Muffled cool noises, mindless looks, more cigarettes lit.

“While you’re spinning,” I continue, pacing, “I want you all to sulk. I don’t want to see anyone enjoying themselves. Got it?” I pause to light a cigarette. “There is techno, there is house, there is hard house, there’s Belgian house, there’s gabba house.” I pause again, unsure of where I’m going with this, then decide to segue into “I don’t want to be sweating in an actual warehouse. I want that sweating-in-a-warehouse feeling in a three-million-dollar nightclub with two VIP rooms and four full bars.”

“It should be very chill,” JD adds. “And don’t forget ambient dub—we should have that too.”

“I want instantaneous buzz,” I say, pacing. “It’s not a lot to ask. I just want you to make these people dance.” I pause before adding, “And abortion-clinic violence does not interest me.”

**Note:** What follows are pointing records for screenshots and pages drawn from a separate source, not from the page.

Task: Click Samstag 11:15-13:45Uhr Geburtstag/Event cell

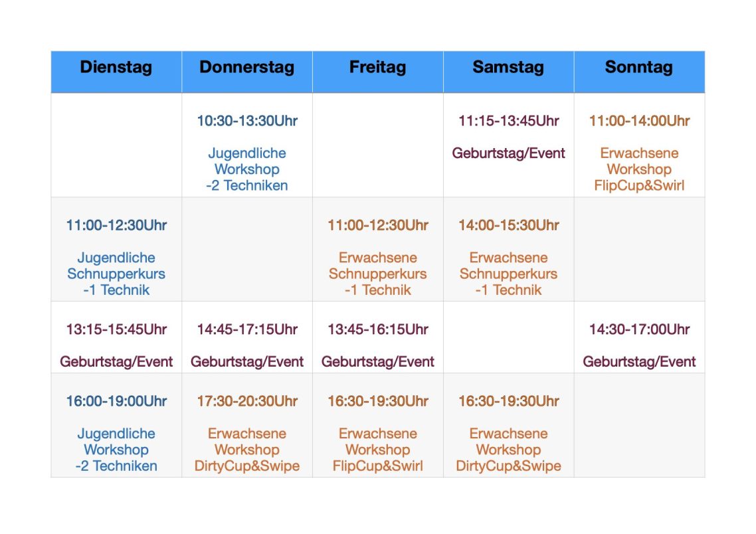Action: [x=508, y=145]
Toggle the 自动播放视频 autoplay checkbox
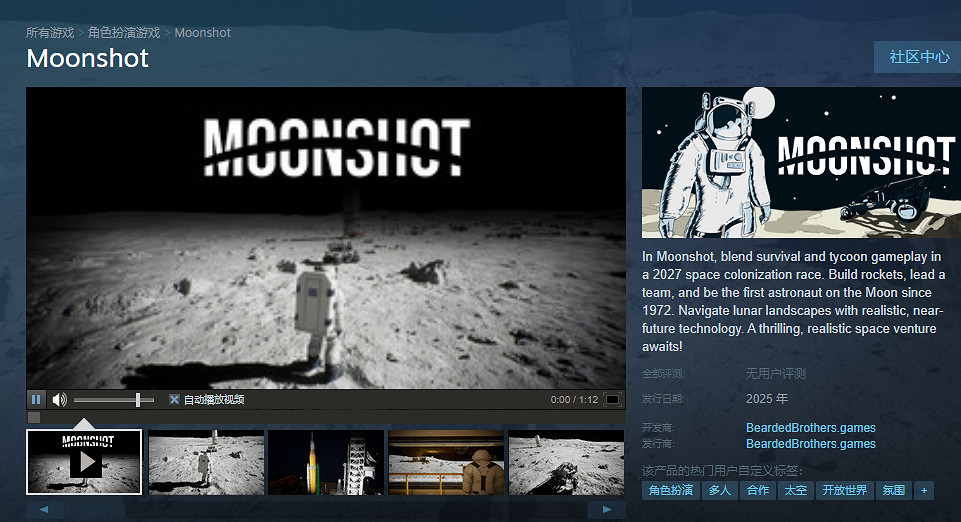Image resolution: width=961 pixels, height=522 pixels. coord(174,400)
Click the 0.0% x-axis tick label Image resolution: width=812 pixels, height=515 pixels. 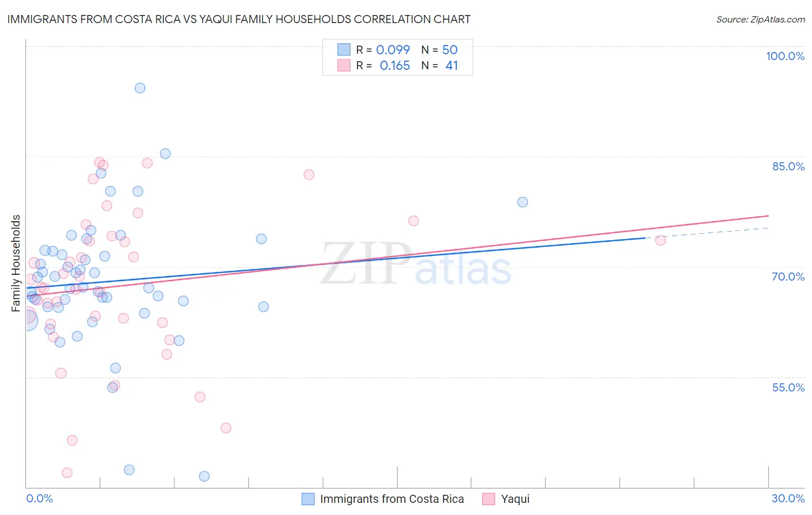40,498
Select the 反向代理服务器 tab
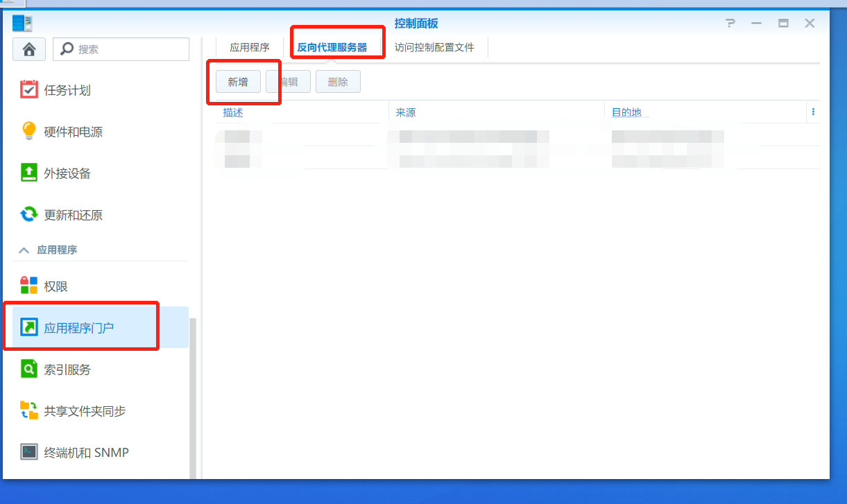 point(332,48)
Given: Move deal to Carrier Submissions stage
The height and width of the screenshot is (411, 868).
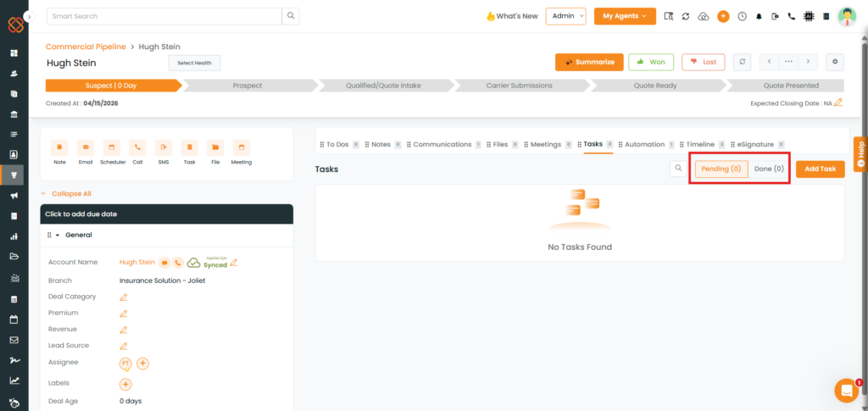Looking at the screenshot, I should point(519,86).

“Um …” Dollfish tentatively raises a hand.

“Dollfish,” I say. “Please speak.”

“Um, Victor, it’s already four-fifteen,” Dollfish says.

“Your point, sistah?” I ask.

“What time do you need one of us?” she asks.

“Beau—please take care of these questions,” I say, bowing, before sweeping out of the room.

JD follows me as I head back up toward Damien’s office.

“Really nice, Victor,” JD says. “You inspired people, as usual.”

“That’s my job,” I say. “Where’s Damien?”

“Damien has instructed me not to have anyone interrupt him right now,” JD says.

“I have got to complain to him about inviting Martin Davis,” I say, heading back up the stairs. “Things are getting horrific.”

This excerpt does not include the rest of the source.